_Directions for this task_. Copy all of the data below line for line, without changing anything.

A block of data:
▬▬▬

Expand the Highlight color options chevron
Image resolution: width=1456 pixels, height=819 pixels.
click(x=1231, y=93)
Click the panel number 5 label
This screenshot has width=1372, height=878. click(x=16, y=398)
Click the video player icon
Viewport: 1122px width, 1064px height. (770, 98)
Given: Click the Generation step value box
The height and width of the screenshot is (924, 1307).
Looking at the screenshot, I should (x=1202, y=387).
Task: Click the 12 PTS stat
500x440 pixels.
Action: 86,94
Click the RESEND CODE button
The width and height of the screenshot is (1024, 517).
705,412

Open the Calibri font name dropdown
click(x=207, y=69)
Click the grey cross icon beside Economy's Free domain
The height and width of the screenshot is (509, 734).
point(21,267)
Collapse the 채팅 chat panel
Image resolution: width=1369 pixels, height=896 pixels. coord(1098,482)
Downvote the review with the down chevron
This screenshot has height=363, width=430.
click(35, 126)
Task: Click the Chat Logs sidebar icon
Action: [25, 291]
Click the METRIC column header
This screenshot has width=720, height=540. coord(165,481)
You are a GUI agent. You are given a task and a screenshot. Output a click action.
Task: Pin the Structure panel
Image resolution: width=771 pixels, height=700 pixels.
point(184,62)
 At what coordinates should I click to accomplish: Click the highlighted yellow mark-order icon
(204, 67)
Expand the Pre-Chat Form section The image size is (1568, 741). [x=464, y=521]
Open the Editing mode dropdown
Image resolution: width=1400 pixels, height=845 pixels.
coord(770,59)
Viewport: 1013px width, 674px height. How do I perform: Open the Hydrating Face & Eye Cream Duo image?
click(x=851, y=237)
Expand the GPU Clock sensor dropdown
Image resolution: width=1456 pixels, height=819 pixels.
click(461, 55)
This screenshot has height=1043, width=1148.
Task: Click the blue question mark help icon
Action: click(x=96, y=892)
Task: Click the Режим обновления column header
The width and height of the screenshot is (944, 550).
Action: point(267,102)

▬▬▬

_Exercise result_.
Expand the Highlight color options chevron
Image resolution: width=1456 pixels, height=819 pixels.
click(x=1231, y=93)
Click the panel number 5 label
This screenshot has width=1372, height=878. click(x=16, y=398)
Click the video player icon
Viewport: 1122px width, 1064px height. (770, 98)
Given: Click the Generation step value box
The height and width of the screenshot is (924, 1307).
Looking at the screenshot, I should (x=1202, y=387).
Task: Click the 12 PTS stat
500x440 pixels.
Action: 86,94
Click the RESEND CODE button
The width and height of the screenshot is (1024, 517).
705,412

Open the Calibri font name dropdown
click(x=207, y=69)
Click the grey cross icon beside Economy's Free domain
The height and width of the screenshot is (509, 734).
point(21,267)
Collapse the 채팅 chat panel
Image resolution: width=1369 pixels, height=896 pixels. coord(1098,482)
Downvote the review with the down chevron
This screenshot has height=363, width=430.
click(35, 126)
Task: Click the Chat Logs sidebar icon
Action: [25, 291]
Click the METRIC column header
This screenshot has width=720, height=540. coord(165,481)
You are a GUI agent. You are given a task and a screenshot. Output a click action.
Task: Pin the Structure panel
Image resolution: width=771 pixels, height=700 pixels.
point(184,62)
 At what coordinates should I click to accomplish: Click the highlighted yellow mark-order icon
(204, 67)
Expand the Pre-Chat Form section The image size is (1568, 741). [x=464, y=521]
Open the Editing mode dropdown
Image resolution: width=1400 pixels, height=845 pixels.
coord(770,59)
Viewport: 1013px width, 674px height. How do I perform: Open the Hydrating Face & Eye Cream Duo image?
click(x=851, y=237)
Expand the GPU Clock sensor dropdown
Image resolution: width=1456 pixels, height=819 pixels.
click(461, 55)
This screenshot has height=1043, width=1148.
Task: Click the blue question mark help icon
Action: click(x=96, y=892)
Task: Click the Режим обновления column header
The width and height of the screenshot is (944, 550).
Action: point(267,102)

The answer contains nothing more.